Generally no - Redgrave v Hurd
where buyer declined an invitation to examine further documents
"the representation once made relieves the party from an investigation... under ordinary circumstances, the mere fact that he does not avail himself of the opportunity of testing the accuracy of the representation made to him will not enable the opposing party to succeed on that ground." i.e. seller should not be allowed accuse buyer of trusting him

(iii) Determining Materiality & Importance { link (i) }
Generally courts will undertake the process of filtering out trivial statements in searching for evidence of inducement,
if deemed Material; the burden of proof would be laid upon Defendant to prove it was either immaterial or unimportant
if not; the burden of proof would lie upon Plaintiff to assert inducement
Generally however, if fraud can be proven, materiality is far less important a reason.

4) Fraudulent Intention

Fraudulent intention in inducement had under Derry v Peek been relatively hard to prove and even unreasonable carlessness is not sufficient.
However once it can be proven that the party had an intention to cheat or deceive, the full range of fraudulent damages is opened up.
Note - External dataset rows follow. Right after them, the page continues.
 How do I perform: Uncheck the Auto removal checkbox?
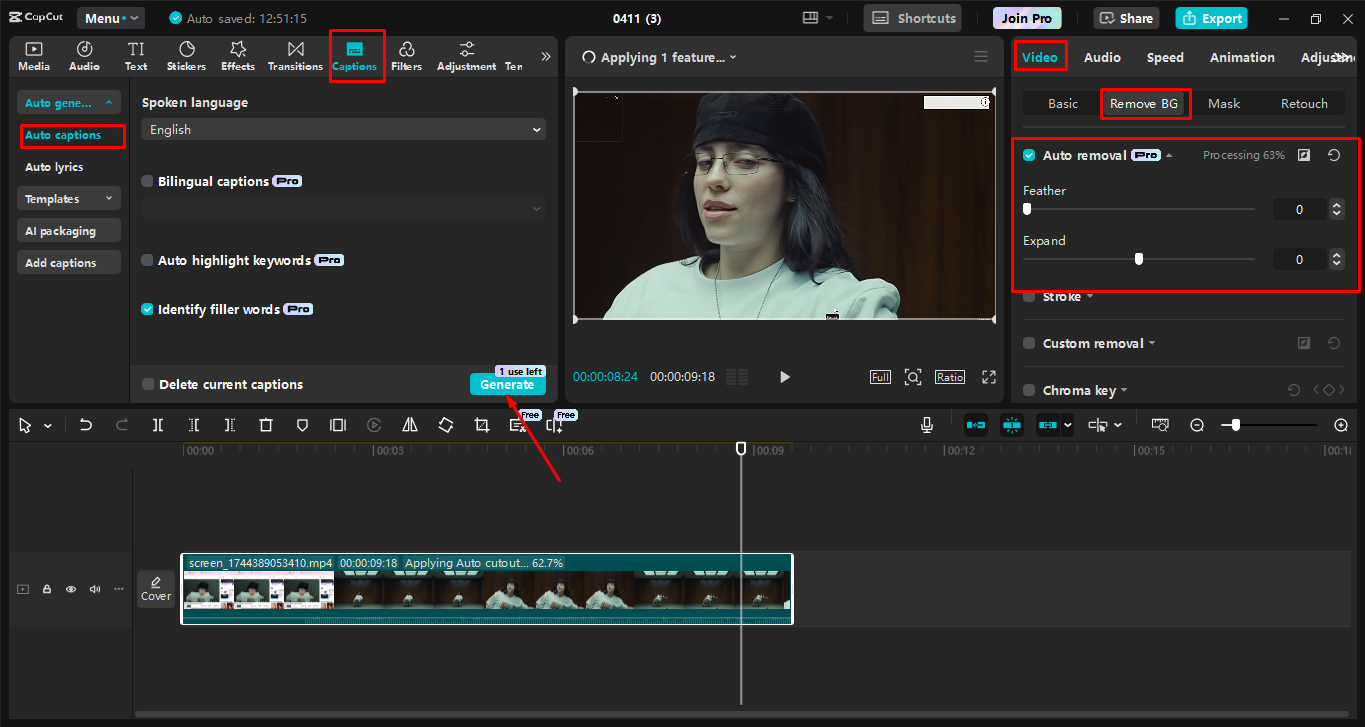tap(1029, 155)
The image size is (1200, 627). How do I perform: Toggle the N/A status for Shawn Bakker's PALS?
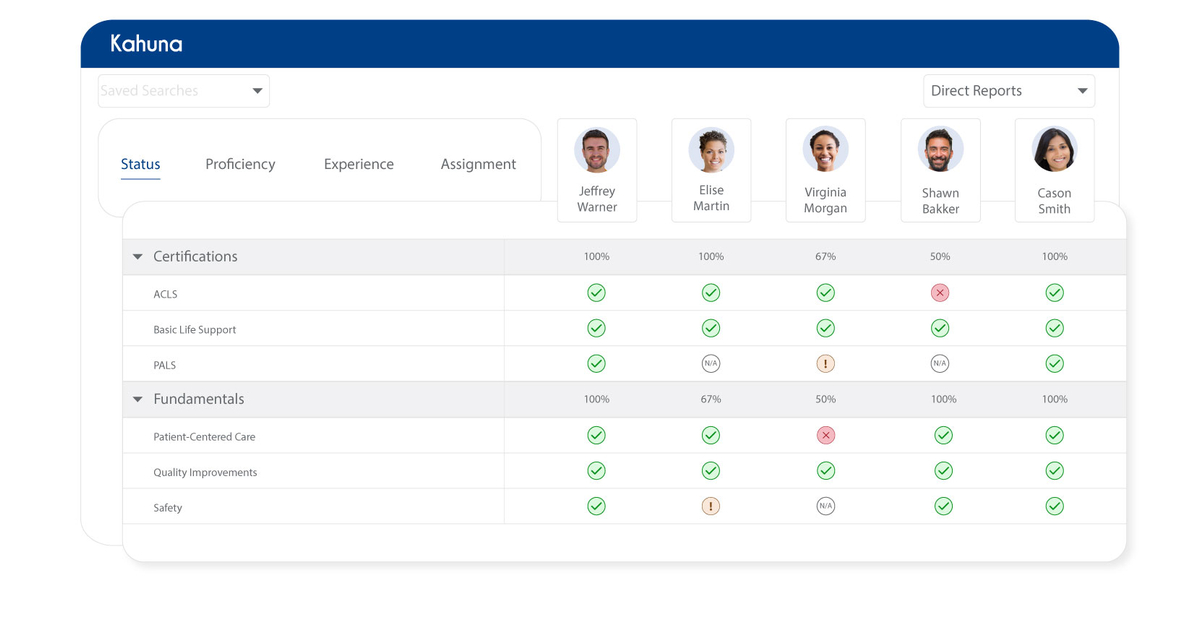tap(940, 363)
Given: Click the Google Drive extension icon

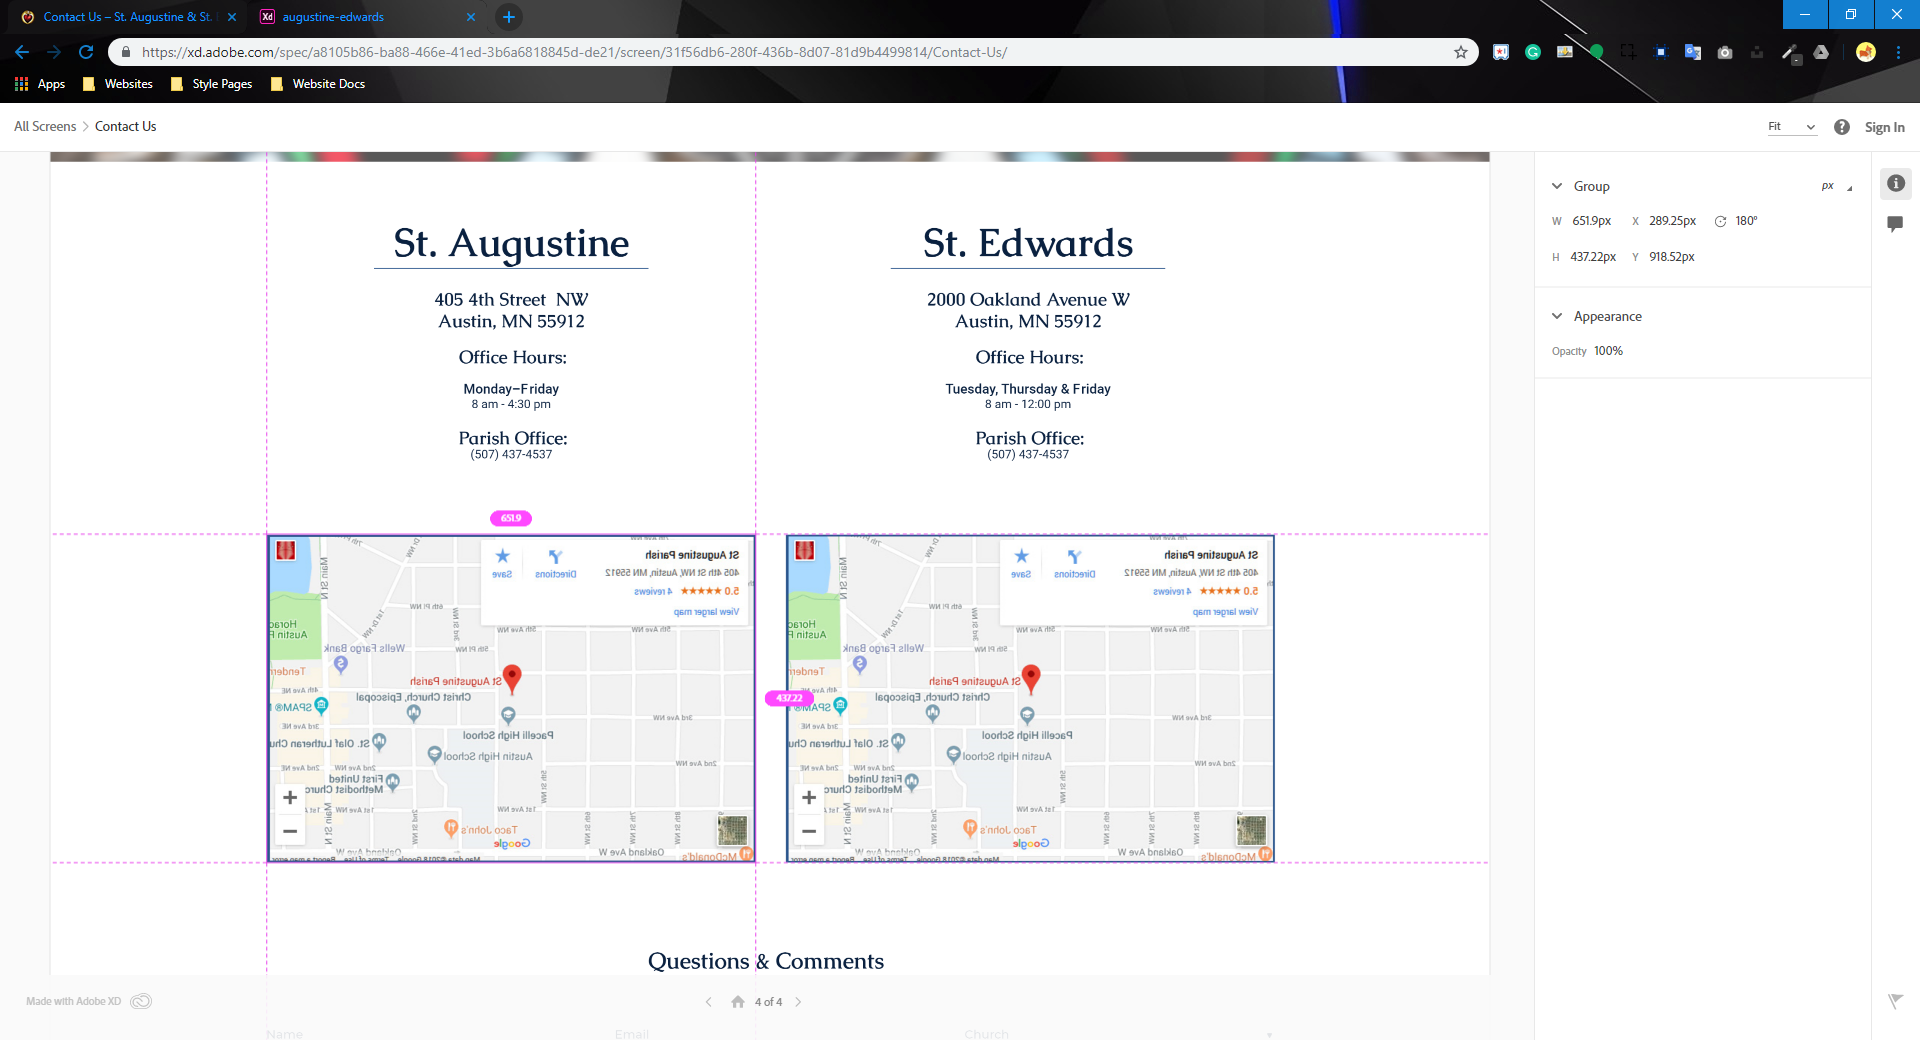Looking at the screenshot, I should coord(1821,52).
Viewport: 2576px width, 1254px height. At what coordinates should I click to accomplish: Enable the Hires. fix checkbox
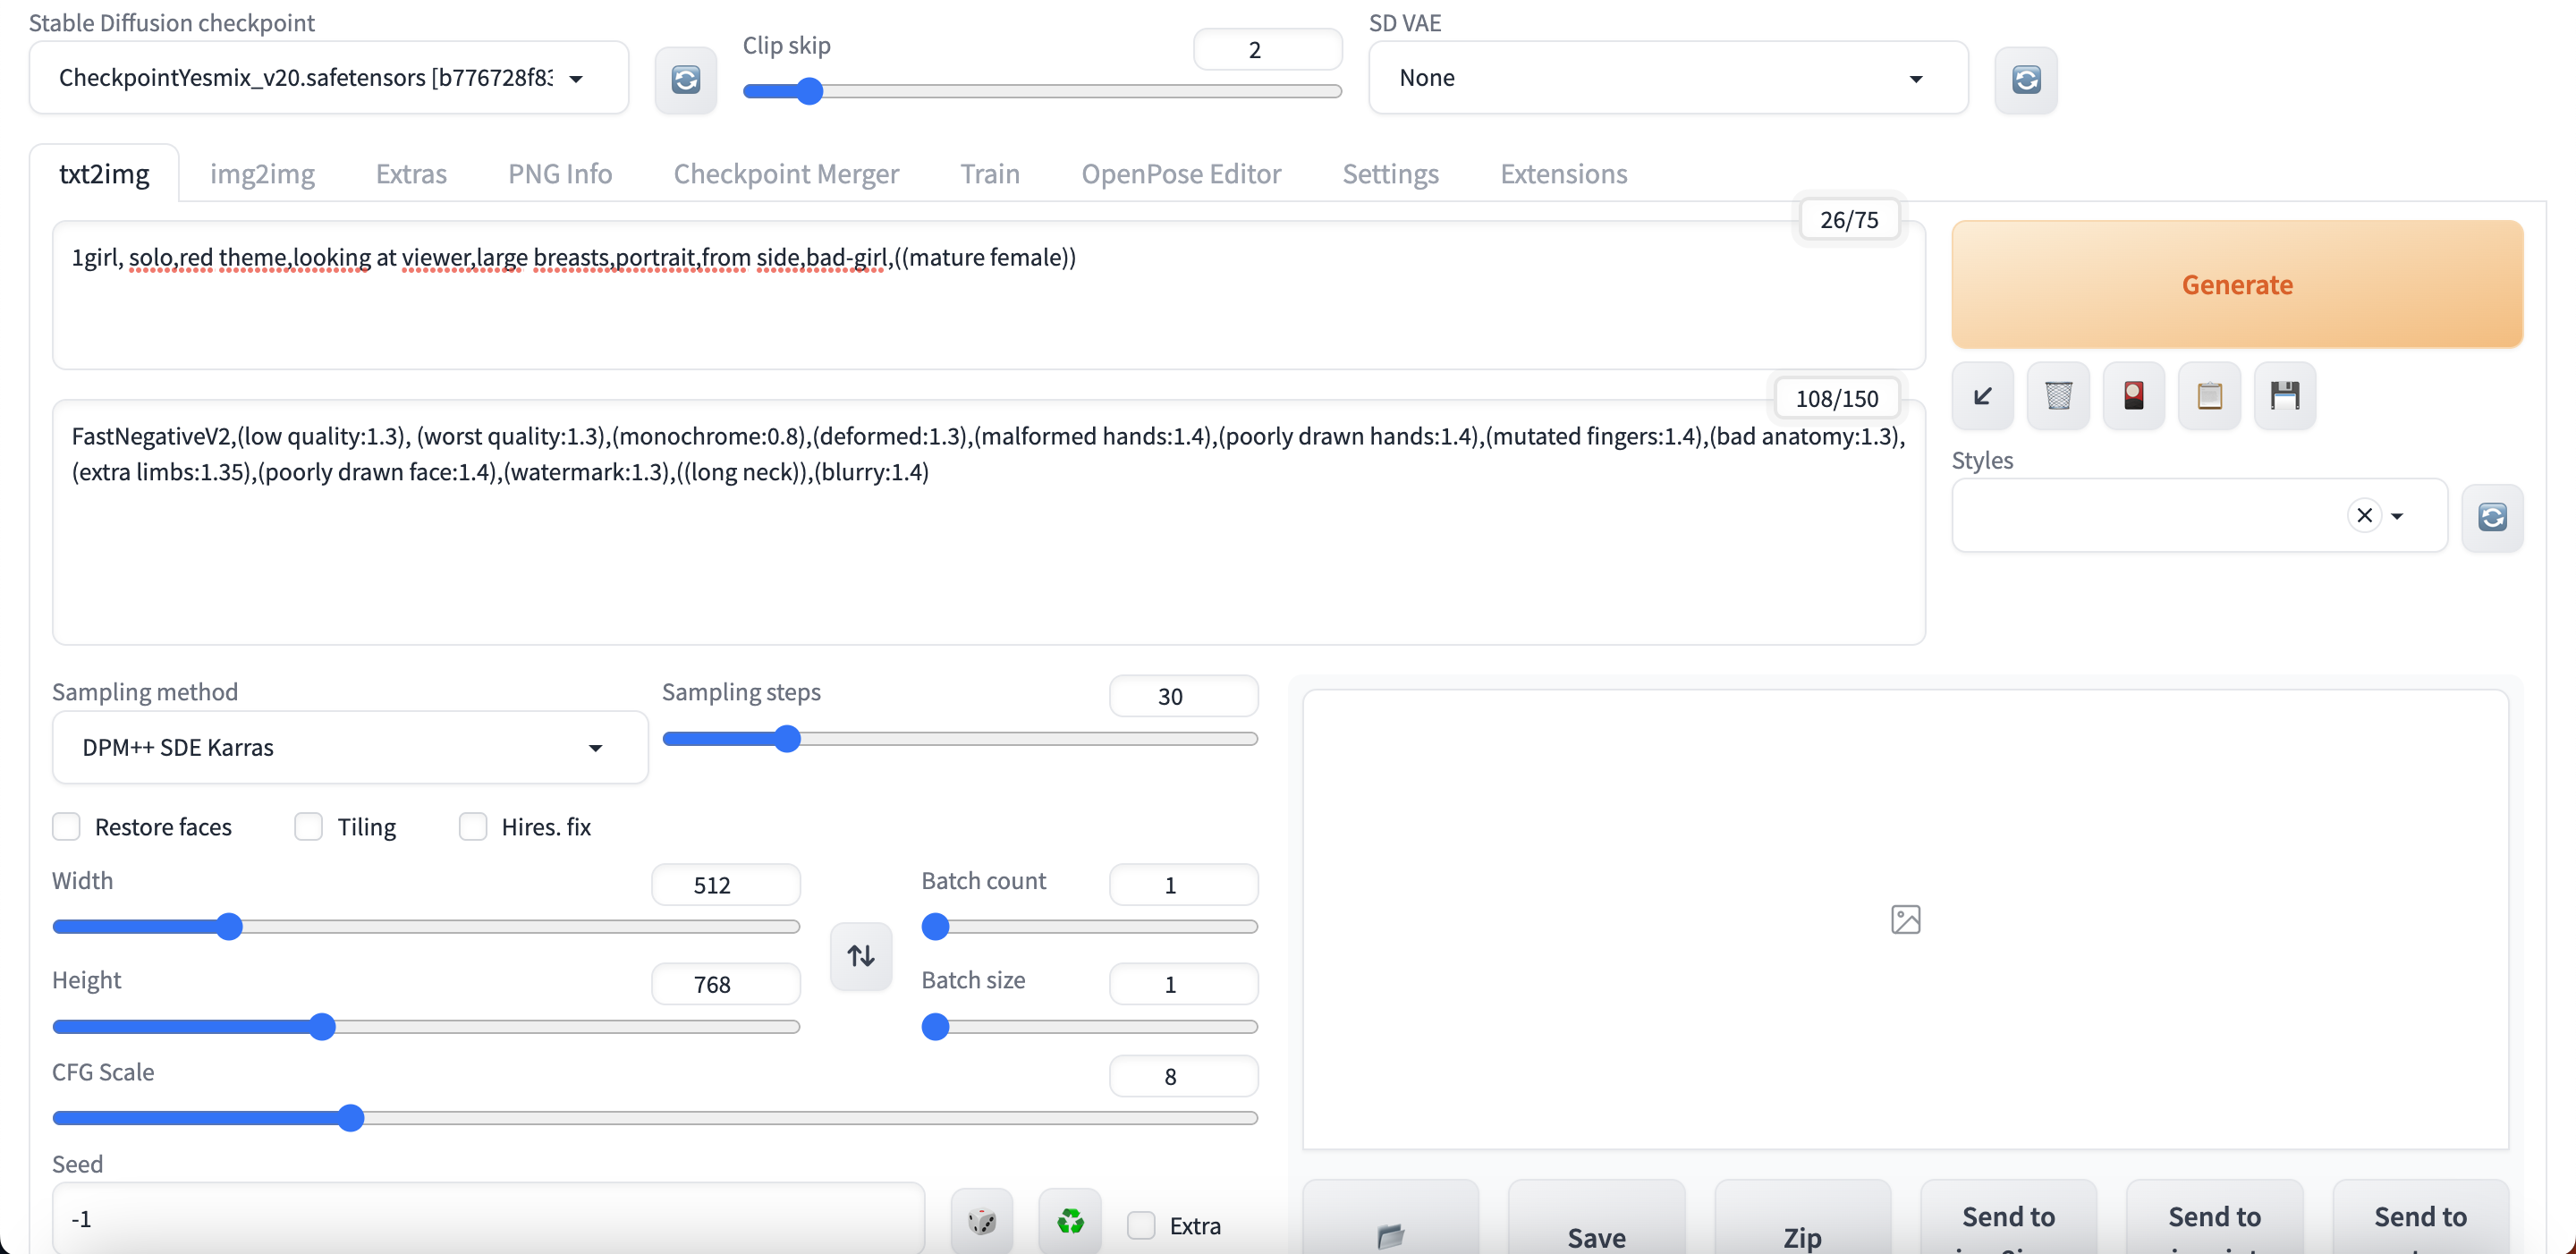coord(473,827)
5) Remedies for fraudulent misrepresentation / inducement
Damages deceit are recoverable for all losses flowing from the fraud, even if they were not foreseeable by the inducer.
This covers even the most remote of possibilities that eventually happened.
The fraudulent party is liable for any existing flaws and loss in value, regardless of whether it was opportunity cost or losses due to being "locked into" a property, such as shares.
Contributory negligence is no longer taken into account.